- INPUT MATERIAL:
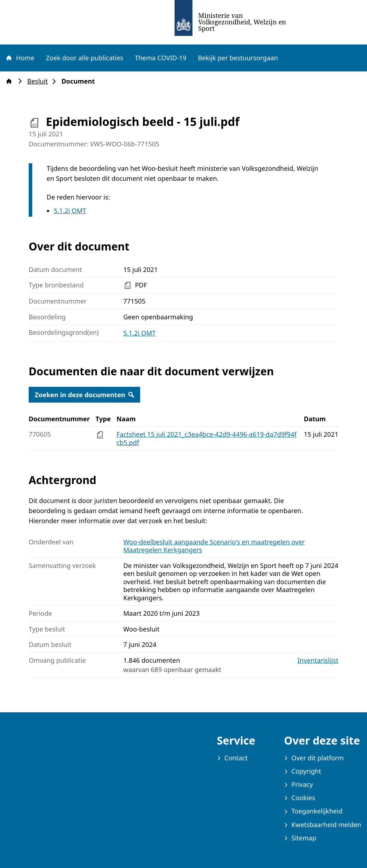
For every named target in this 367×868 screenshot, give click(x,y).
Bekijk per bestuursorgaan (238, 58)
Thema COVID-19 (161, 58)
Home (20, 58)
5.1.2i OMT (70, 211)
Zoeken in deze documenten (84, 395)
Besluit (39, 81)
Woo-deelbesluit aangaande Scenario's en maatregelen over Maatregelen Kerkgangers (214, 546)
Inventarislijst (318, 660)
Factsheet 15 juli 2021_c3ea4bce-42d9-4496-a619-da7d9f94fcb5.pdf (206, 438)
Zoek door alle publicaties (85, 58)
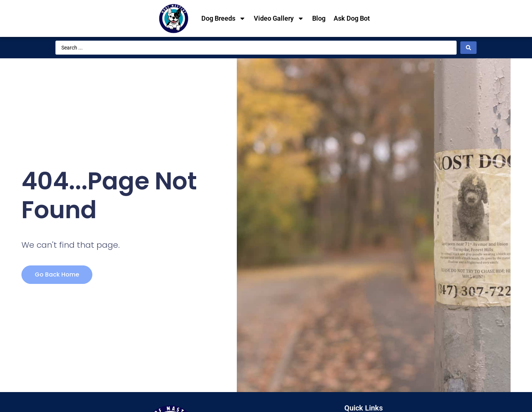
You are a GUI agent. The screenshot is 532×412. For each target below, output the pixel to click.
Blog (319, 18)
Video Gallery (279, 18)
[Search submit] (468, 48)
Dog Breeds (224, 18)
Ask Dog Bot (352, 18)
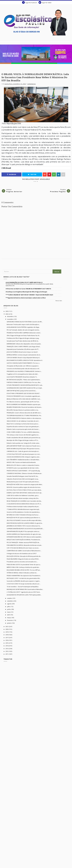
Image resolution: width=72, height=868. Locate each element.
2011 (7, 654)
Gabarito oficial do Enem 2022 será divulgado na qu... (23, 479)
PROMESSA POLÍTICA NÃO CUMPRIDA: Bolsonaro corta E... (24, 333)
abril (8, 615)
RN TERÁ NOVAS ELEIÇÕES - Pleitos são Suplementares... (23, 379)
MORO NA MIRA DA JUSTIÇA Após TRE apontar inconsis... (23, 448)
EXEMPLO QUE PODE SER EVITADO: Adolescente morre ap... (24, 493)
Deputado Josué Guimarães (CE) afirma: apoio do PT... (23, 349)
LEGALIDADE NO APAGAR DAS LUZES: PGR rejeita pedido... (24, 595)
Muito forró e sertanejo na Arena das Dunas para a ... (23, 424)
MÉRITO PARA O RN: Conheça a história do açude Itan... (23, 567)
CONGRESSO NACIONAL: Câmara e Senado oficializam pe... (24, 473)
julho (9, 607)
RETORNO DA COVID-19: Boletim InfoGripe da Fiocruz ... (23, 515)
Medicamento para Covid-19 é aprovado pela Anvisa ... (23, 482)
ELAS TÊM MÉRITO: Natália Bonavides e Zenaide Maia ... (23, 460)
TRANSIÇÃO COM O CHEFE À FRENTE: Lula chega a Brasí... (23, 346)
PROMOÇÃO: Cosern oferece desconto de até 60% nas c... (24, 413)
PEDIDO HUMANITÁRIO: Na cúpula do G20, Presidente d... (24, 576)
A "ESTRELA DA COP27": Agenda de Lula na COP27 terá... (23, 592)
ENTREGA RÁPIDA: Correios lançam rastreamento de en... (24, 355)
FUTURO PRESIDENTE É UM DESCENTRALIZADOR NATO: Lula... (25, 385)
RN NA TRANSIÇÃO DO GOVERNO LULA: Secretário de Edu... (24, 501)
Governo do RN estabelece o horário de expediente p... (23, 512)
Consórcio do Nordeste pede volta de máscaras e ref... (23, 369)
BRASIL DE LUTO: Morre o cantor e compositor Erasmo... (23, 465)
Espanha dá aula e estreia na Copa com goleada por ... (23, 426)
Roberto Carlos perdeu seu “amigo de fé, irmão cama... (23, 443)
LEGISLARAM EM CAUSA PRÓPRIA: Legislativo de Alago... (23, 327)
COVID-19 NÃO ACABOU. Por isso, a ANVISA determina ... (23, 432)
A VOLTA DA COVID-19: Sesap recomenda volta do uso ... (23, 584)
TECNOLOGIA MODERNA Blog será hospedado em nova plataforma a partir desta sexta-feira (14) (29, 285)
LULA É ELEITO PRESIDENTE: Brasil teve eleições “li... (22, 377)
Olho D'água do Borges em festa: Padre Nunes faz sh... (23, 335)
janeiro (9, 623)
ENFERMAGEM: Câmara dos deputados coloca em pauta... (24, 344)
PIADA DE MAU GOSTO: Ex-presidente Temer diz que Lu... (24, 564)
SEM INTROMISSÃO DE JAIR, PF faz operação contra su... (23, 531)
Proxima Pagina (58, 191)
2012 (7, 651)
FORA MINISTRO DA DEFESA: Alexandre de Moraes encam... (24, 545)
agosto (9, 603)
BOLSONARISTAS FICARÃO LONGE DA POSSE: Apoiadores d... (25, 360)
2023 (7, 311)
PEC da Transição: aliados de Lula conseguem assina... (23, 330)
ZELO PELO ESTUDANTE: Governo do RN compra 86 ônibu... (24, 520)
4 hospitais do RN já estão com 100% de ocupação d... (23, 366)
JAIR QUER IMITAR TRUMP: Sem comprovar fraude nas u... (24, 446)
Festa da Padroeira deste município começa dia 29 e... (23, 498)
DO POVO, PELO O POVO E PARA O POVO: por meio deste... (24, 490)
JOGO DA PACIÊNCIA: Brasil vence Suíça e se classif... (22, 352)
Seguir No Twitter (45, 2)
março (9, 618)
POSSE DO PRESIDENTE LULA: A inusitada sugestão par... (23, 396)
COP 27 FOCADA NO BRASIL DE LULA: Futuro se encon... (23, 548)
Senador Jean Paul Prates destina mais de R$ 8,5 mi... (23, 341)
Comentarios (31, 84)
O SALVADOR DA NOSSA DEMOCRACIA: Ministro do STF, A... (24, 504)
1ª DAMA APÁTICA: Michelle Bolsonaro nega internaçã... (23, 509)
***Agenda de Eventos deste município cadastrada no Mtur (26, 298)
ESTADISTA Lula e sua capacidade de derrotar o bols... (23, 468)
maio (9, 612)
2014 (7, 646)
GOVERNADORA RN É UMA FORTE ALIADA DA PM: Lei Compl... (24, 388)
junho (9, 609)
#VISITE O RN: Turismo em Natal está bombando (21, 462)
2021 (7, 626)
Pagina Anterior (14, 191)
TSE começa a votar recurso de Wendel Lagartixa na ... (23, 435)
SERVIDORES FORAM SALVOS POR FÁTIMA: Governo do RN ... (25, 321)
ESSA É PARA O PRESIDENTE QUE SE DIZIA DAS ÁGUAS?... (23, 393)
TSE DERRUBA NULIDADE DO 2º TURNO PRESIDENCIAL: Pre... (24, 415)
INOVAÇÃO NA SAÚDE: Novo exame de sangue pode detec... (25, 484)
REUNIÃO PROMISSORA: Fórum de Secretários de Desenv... (24, 407)
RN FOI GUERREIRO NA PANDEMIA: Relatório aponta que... (24, 404)
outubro (10, 598)
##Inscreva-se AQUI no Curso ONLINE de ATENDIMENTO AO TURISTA (28, 288)
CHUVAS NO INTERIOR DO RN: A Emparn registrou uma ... (23, 457)
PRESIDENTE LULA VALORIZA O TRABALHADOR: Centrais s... (24, 371)
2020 (7, 629)
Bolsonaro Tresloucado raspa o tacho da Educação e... (23, 324)
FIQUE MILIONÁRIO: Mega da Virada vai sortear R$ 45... (23, 559)
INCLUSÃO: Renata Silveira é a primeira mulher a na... (23, 410)
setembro (10, 601)
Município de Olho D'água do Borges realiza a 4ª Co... (23, 440)
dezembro (10, 316)
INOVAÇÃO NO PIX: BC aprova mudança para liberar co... (23, 518)
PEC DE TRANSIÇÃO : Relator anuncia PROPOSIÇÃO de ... (23, 542)
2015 (7, 643)
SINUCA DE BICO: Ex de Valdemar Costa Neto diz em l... (23, 421)
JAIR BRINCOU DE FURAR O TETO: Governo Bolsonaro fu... (24, 526)
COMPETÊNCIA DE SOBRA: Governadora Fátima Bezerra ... (24, 551)
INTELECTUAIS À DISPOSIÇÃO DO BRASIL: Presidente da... (23, 539)
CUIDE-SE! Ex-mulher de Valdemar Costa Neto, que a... (23, 495)
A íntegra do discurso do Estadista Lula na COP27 (21, 553)
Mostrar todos (59, 301)
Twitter (32, 174)
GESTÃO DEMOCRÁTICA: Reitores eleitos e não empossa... (24, 418)
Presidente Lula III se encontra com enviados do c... (22, 562)
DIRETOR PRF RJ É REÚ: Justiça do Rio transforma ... (21, 391)
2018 (7, 634)
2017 (7, 638)
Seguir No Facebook (29, 2)
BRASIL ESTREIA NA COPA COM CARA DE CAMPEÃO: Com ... (24, 399)
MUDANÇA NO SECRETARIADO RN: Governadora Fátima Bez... (25, 589)
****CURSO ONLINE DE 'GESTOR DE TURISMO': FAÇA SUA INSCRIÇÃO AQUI (29, 294)
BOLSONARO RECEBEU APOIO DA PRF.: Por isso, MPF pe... (23, 570)
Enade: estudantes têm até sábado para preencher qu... (24, 437)
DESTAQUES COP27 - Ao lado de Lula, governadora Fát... (23, 578)
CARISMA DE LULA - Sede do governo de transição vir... (23, 451)
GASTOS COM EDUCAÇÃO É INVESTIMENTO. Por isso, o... (23, 363)
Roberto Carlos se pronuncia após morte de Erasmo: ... (23, 429)
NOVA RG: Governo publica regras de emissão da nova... (24, 487)
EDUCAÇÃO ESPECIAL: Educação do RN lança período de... (24, 556)
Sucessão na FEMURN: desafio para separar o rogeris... (23, 581)
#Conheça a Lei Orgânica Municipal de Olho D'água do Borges (26, 291)
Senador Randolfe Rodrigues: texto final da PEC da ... (23, 476)
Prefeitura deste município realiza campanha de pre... (23, 506)
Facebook (11, 174)
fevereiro (10, 620)
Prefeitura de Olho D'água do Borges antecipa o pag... (23, 338)
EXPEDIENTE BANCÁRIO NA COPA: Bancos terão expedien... (24, 537)
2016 (7, 640)
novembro (10, 319)
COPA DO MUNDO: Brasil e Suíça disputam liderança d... (23, 358)
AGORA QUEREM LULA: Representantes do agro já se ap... (24, 534)
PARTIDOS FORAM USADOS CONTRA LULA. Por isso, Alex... (24, 382)
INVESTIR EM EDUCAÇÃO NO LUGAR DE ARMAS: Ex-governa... (25, 523)
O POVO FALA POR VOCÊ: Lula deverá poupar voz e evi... (23, 454)
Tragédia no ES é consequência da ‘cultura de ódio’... (22, 374)
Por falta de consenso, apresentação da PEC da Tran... (23, 402)
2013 (7, 648)
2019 (7, 632)
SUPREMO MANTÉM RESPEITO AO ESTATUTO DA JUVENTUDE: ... (25, 528)
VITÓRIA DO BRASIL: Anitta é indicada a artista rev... (22, 572)
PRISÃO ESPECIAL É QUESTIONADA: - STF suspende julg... (23, 470)
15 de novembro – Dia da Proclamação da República (22, 587)
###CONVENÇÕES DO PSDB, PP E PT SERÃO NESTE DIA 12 (24, 282)
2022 (7, 314)
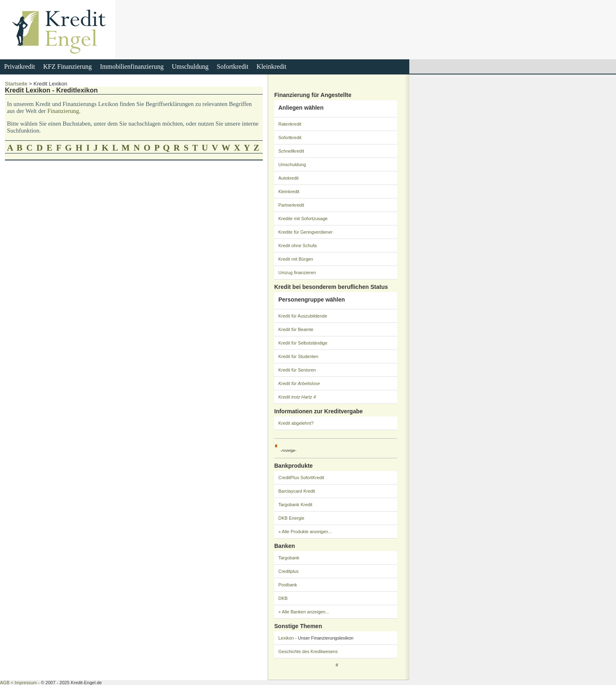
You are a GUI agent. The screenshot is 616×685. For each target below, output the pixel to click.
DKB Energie (291, 518)
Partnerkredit (291, 205)
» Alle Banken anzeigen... (304, 612)
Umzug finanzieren (297, 273)
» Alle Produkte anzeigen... (305, 532)
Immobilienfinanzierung (132, 66)
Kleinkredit (271, 66)
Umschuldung (190, 66)
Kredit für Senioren (297, 370)
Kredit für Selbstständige (303, 343)
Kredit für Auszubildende (302, 316)
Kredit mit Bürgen (296, 259)
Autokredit (289, 178)
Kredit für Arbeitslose (299, 383)
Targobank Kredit (295, 505)
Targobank (289, 558)
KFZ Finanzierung (68, 66)
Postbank (288, 585)
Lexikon (286, 638)
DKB (283, 598)
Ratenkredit (290, 124)
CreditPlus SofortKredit (301, 478)
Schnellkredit (291, 151)
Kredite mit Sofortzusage (303, 219)
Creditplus (289, 571)
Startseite (16, 83)
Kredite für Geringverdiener (305, 232)
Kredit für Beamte (296, 329)
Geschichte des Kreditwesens (308, 651)
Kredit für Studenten (298, 356)
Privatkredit (20, 66)
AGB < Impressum (18, 683)
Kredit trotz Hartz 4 (297, 397)
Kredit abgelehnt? (296, 423)
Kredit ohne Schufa (298, 246)
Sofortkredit (232, 66)
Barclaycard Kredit (297, 491)
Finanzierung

- GIVEN INSTRUCTION:
Copy, word for word, the lines of the records from the line containing "MORO NA MIRA" up to and including the line containing "LEGALIDADE NO APAGAR".

- EXERCISE OUTPUT:
MORO NA MIRA DA JUSTIÇA Após TRE apontar inconsis... (23, 448)
EXEMPLO QUE PODE SER EVITADO: Adolescente morre ap... (24, 493)
Deputado Josué Guimarães (CE) afirma: apoio do PT... (23, 349)
LEGALIDADE NO APAGAR DAS LUZES: PGR rejeita pedido... (24, 595)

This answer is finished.